(Preposición) La Habitación
“Any interpretation of madness which overlooks subjective experience will inevitably provide an incomplete and, ultimately conceptualization of the experience.
This is, we believe, true of much human experience, but particularly true of madness”
Jim Geekie & John Read.
(Preposición) La Habitación is an audiovisual work presented for the first time in the Es Baluard museum as the winning project of the Production Scholarship of Videographic Creation DKV-Es Baluard.
It is an experience that creators Elssie Ansareo (México D.F., 1979) and Alaitz Arenzana (Bilbao, 1976) conducted from May to October 2014 with patients of the Zamudio Psychiatric Hospital in Bizkaia. The result of all this culminated in a work lasting 35 minutes that will be exhibited in Es Baluard’s Gabinet from 10th December until 8th March of 2015.
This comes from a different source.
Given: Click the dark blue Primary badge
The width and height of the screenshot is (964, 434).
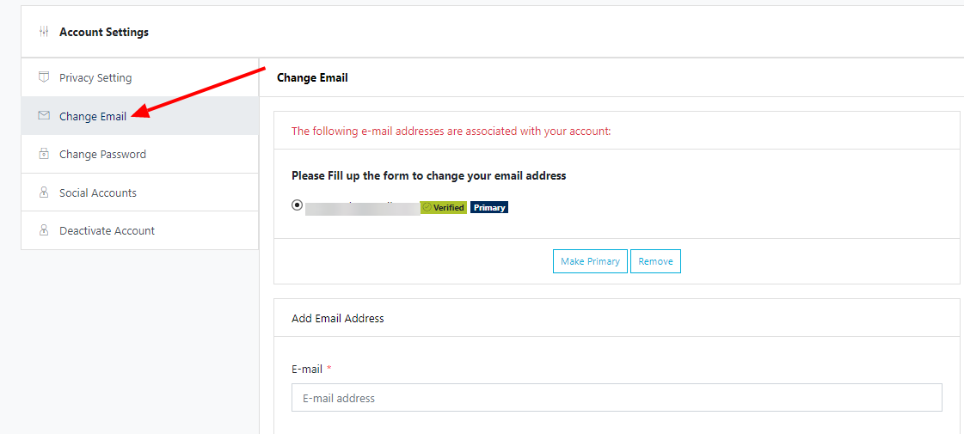Looking at the screenshot, I should (x=489, y=207).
(Preposición) La Habitación brings together six patients from the hospital to visit and analyse the spaces in this centre for the mentally ill, and in particular the therapeutic space.
The work methodology is based on a question the artists ask the hospital patients: “What are these spaces like?” They answer on the basis of their own experience, not only limiting themselves to descriptions, but enriching their analysis with the way of life inside the centre. Afterwards, the question focuses on a different idea. “What would you like these spaces to be like?” In this second reply, the participants bear witness to their hopes, concerns, the stigma and the subjective experience of illness.
The piece gives a voice to patients who wish to be heard, and puts an image to their aspirations and hopes to live in a more dignified way with this kind of mental illness, and thus construct their ‘Own Room’, La habitación propia.
The relationship between inside and outside, the resonances between space and internal conflicts charge the places with identity and energy, as though they were impregnated with the experiences, with the spirit of the being that once glided within their walls.
The process of the authors, which has a dialogic sense, does not intervene invasively in the place, but works with the people who live their life there. Thus, the camera take cares of decoding the inside and the outside, generating an intermediate language, an intangible territory that will not leave spectators unscathed.